Please help identify

Upstairs is a rather large old horsehair trunk filled to bursting with letters and photographs belonging to my paternal grandmother. She was born Germaine Levêque in St Vaast-la-Hogue in 1892 and was educated there and in Cherbourg, France. She worked as a teacher and governess in England, Germany and Switzerland before leaving in 1916 to marry Hans Lehner. Around 1920 he bought the house in Hingham where my parents still live. She had 2 sons, and then around 1930 she and Hans separated. They never divorced, presumably because they were Catholic. He stayed in Hingham and raised the boys, while she went from city to city, from hotel to apartment to hotel.
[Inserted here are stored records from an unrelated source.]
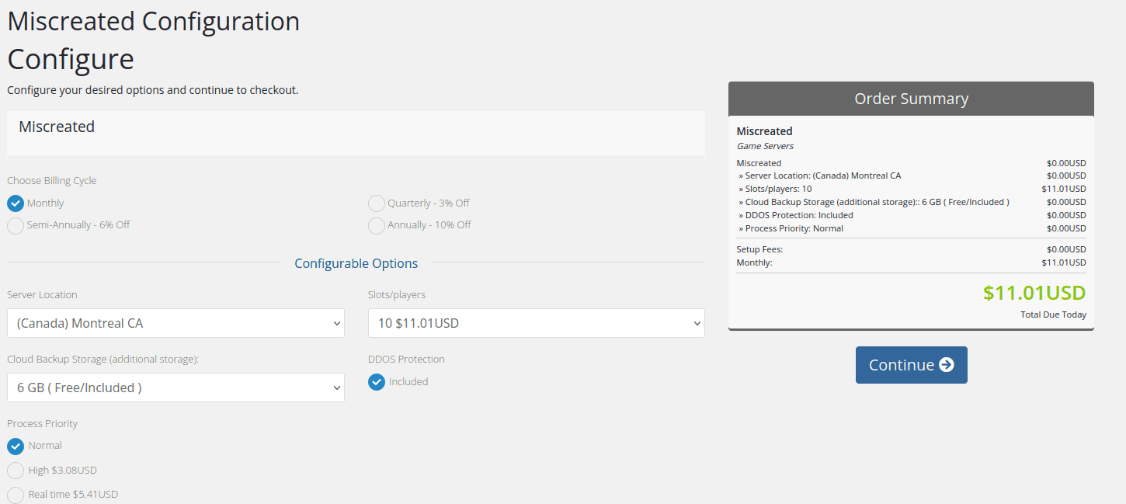Click the Server Location chevron arrow
1126x504 pixels.
[336, 323]
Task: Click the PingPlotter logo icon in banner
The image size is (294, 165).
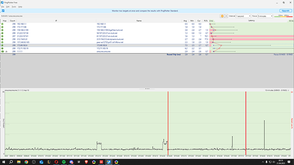Action: 3,11
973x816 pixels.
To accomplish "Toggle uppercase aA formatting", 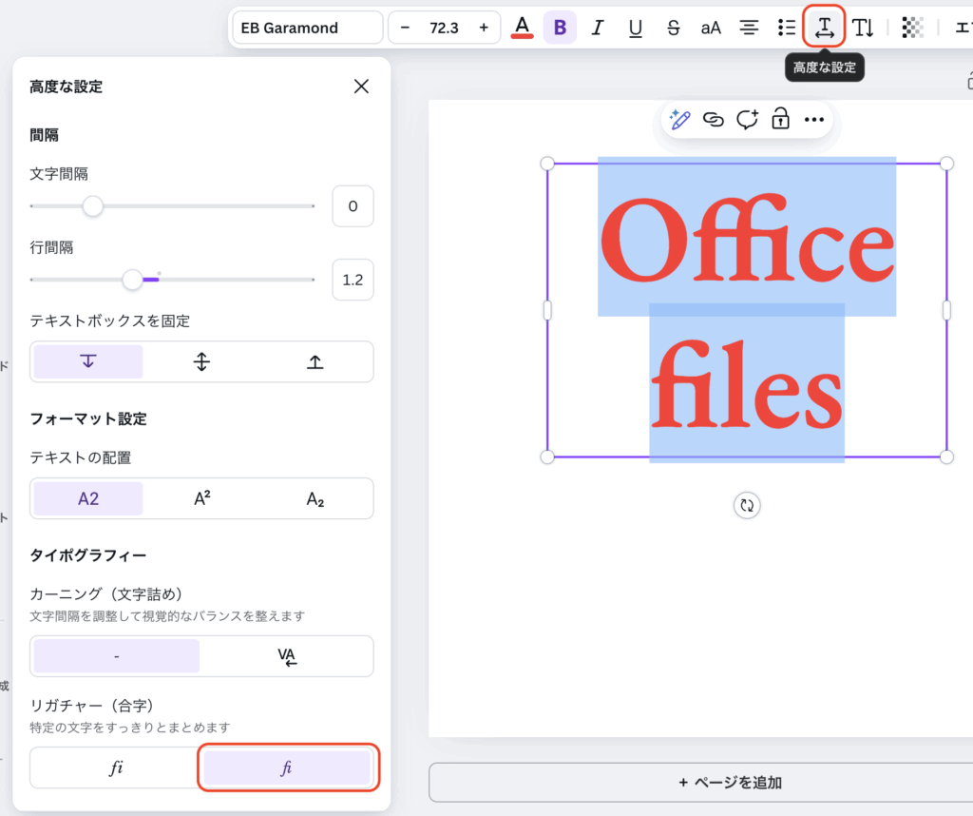I will [x=711, y=28].
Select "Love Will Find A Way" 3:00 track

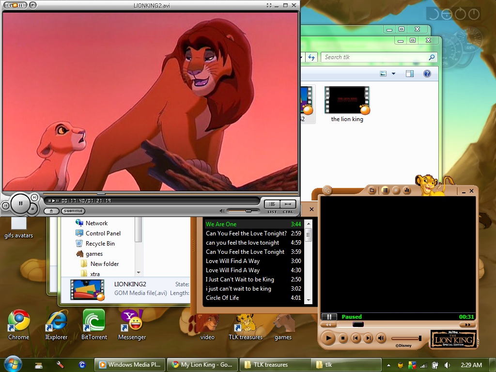[233, 261]
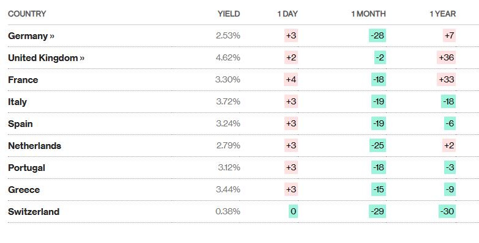Click Netherlands' -25 one-month change cell

[377, 145]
Thus far, and I am far from finished, I have documented – via the envelopes of her correspondence – twenty different addresses from 1930 to the 1953, when she more or less settled into the Hotel Vendôme in Boston.
It is not entirely clear why I am in possession of this trunk, which presumably went from place to place with before coming to rest at my parents’ house around the time she died, in 1978. But I can guess: no one but an archivist manqué would take it on.
This is a selection of items I found this morning:
• In her tiny French script, a list of US presidents from GW to FDR
• A sheet torn from a 5-year diary, for March 15. The first four sections are empty. The last one is marked 1948 and reads: Monday. Feeling much better. Strange dream about Duke of Windsor and deep chasms!!!?
• A picture of my father and his brother (circa 1930) on their pony cart in front of the Orchard. I happen to know the pony’s name was Major, as that was one of the memories that as most vivid for Dad right after he had his stroke.
• A photo of Germaine standing in front of an airplane: Imperial Air ways, London. G-EBO. There is a uniformed, capped man standing next to the gangway; otherwise she is alone on the tarmac. She is carrying her hat which looks unfortunately like an upside down chamber pot. I think she was going to or from Greece because it was in a pile of photographs of Greece, in some of which she is actually wearing the aforementioned hat. From Wikipedia I have learned that the plane was a De Havilland 66 Hercules, a seven-passenger plane built in the 1920’s and retired from service in 1942. With a maximum speed of 127 mph and a range of 525 miles, it was obviously not used for transatlantic journeys. There, with a keystroke, are more facts about the plane in the picture than I seem to have about my grandmother.
• And this mystery group picture. Like almost every other photograph among the 100’s in the trunk, this one has no identifying names or dates. Who are these people? What is this gathering of apparently various folks? What brought them all to this nameless place?

3 comments:

Mickey and Flea said...

Well, it certainly isn't our crowd!

pond said...

is that person you have marked supposed to be Nana? She doesn't look like her.
and what about trying to see what is on the little tags that some of the people in the middle have hanging from their chest?

Unknown said...

i'm glad she made the flight. that open cockpit aircraft looks rather flimsy. lots of string on the wings and fuselage. amazing they kept it in service for as long as 1943. the German Messerschmidt would have had an easy go with that big bird.